Written request: Update the rows starting at the line that has "Task: Click the 保存并进入下一步 button" and ending after the line that has "Select the first". Put "green" in place of "blue" and leave everything else unchanged.

Stored data entries:
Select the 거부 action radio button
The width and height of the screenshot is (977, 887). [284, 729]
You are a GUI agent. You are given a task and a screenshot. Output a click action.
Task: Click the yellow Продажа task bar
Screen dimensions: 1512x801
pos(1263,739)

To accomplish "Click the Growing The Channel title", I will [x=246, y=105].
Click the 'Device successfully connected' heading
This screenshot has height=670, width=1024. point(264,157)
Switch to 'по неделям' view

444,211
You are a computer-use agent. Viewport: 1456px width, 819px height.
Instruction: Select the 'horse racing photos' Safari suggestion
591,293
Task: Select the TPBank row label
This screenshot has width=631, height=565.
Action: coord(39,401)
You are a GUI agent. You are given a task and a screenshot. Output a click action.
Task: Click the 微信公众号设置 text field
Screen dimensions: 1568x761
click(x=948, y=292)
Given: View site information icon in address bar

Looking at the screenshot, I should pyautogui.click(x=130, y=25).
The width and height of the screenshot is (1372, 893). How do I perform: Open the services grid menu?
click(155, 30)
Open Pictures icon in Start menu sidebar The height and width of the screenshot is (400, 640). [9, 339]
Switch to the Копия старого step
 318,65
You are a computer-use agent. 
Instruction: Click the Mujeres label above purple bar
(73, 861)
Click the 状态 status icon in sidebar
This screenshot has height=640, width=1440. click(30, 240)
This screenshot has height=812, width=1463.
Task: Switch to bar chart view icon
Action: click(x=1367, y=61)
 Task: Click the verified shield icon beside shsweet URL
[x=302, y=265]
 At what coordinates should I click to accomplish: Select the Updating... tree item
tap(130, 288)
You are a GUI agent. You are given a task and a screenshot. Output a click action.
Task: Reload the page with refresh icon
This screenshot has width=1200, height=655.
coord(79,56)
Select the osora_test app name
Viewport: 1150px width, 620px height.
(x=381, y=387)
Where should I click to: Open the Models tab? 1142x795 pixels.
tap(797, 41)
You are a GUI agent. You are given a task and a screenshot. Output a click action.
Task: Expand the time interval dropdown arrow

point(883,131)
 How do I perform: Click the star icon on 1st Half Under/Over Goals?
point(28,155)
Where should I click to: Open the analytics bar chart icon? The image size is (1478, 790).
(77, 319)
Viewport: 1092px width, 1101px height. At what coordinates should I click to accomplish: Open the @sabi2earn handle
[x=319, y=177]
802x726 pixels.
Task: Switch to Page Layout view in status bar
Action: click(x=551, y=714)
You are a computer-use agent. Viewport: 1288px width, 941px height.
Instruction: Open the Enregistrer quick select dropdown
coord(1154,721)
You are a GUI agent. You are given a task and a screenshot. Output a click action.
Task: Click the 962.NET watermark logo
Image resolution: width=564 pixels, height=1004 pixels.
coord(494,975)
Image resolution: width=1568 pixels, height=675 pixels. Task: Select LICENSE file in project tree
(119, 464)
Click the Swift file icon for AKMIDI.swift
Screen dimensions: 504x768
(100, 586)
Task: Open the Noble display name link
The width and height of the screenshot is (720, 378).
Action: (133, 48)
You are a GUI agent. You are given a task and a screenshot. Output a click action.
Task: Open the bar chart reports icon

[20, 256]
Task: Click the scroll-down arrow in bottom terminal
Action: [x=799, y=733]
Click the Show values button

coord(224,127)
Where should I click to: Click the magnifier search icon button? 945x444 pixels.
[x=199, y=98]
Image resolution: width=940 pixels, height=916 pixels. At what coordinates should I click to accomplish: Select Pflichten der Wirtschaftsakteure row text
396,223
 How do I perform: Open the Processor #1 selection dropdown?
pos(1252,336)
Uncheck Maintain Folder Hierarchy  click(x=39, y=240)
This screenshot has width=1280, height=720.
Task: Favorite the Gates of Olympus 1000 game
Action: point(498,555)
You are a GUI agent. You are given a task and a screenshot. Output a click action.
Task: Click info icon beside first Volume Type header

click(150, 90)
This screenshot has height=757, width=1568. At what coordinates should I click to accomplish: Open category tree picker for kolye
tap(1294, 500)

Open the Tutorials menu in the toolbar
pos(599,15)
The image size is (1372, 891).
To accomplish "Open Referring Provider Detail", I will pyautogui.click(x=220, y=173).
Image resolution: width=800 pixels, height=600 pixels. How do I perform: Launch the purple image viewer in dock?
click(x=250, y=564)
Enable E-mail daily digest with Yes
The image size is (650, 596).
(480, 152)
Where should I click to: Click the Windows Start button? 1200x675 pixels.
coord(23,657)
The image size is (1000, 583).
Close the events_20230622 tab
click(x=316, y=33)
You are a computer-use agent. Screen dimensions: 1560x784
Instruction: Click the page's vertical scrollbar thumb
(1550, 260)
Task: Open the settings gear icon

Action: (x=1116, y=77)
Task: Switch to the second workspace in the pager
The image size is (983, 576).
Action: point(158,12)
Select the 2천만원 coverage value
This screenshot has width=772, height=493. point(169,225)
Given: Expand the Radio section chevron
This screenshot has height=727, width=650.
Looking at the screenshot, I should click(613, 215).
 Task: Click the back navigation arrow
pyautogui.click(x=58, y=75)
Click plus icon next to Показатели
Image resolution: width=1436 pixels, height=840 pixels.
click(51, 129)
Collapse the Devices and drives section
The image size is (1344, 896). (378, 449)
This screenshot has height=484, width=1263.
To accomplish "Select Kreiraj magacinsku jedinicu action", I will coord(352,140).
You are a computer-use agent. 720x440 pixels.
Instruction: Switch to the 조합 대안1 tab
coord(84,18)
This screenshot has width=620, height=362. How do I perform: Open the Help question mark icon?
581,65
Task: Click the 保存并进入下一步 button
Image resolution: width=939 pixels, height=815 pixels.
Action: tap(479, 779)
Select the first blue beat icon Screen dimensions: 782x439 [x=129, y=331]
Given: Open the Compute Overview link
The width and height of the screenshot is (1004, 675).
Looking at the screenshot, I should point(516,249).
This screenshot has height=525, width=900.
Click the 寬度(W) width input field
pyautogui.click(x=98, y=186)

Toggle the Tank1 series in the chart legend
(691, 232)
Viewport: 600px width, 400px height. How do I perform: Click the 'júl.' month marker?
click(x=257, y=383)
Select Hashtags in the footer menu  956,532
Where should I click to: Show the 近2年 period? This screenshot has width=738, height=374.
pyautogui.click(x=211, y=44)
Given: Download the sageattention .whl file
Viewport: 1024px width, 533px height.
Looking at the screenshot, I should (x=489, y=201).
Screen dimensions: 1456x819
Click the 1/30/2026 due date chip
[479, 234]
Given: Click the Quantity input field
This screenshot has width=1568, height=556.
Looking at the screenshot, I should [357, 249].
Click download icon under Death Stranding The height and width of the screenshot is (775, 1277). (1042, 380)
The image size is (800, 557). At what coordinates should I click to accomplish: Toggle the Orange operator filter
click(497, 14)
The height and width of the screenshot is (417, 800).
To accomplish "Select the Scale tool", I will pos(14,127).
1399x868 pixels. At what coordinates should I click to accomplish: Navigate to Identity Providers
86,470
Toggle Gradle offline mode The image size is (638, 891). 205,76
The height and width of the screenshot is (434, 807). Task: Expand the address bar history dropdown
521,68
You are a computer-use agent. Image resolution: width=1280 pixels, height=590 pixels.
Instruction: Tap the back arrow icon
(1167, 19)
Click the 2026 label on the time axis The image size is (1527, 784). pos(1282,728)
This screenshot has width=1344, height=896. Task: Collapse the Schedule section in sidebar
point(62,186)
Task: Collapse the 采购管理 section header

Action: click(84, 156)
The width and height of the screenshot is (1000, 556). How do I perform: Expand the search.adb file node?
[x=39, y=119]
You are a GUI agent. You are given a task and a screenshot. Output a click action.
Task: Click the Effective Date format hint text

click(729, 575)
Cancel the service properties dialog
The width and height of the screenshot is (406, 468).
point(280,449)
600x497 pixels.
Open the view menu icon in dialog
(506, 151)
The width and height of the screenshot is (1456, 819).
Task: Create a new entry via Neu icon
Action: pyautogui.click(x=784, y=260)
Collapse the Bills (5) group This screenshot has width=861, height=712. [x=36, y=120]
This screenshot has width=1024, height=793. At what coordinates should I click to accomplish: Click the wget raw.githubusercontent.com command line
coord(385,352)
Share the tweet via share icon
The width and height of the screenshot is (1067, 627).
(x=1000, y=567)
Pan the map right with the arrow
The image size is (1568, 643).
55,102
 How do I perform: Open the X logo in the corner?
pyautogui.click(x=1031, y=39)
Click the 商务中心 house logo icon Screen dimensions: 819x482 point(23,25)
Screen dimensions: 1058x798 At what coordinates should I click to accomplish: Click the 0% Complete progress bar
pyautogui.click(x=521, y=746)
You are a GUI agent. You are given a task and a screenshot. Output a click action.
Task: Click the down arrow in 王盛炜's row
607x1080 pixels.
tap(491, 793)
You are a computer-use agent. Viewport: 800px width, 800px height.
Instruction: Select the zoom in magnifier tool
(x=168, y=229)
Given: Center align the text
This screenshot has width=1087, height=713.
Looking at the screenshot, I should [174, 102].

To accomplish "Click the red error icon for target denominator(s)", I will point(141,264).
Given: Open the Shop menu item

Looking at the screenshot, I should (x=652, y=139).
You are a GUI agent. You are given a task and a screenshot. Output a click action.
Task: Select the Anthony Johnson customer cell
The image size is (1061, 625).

Result:
Task: Click the 保存并进入下一步 button
Image resolution: width=939 pixels, height=815 pixels.
Action: tap(479, 779)
Select the first green beat icon Screen dimensions: 782x439 [x=129, y=331]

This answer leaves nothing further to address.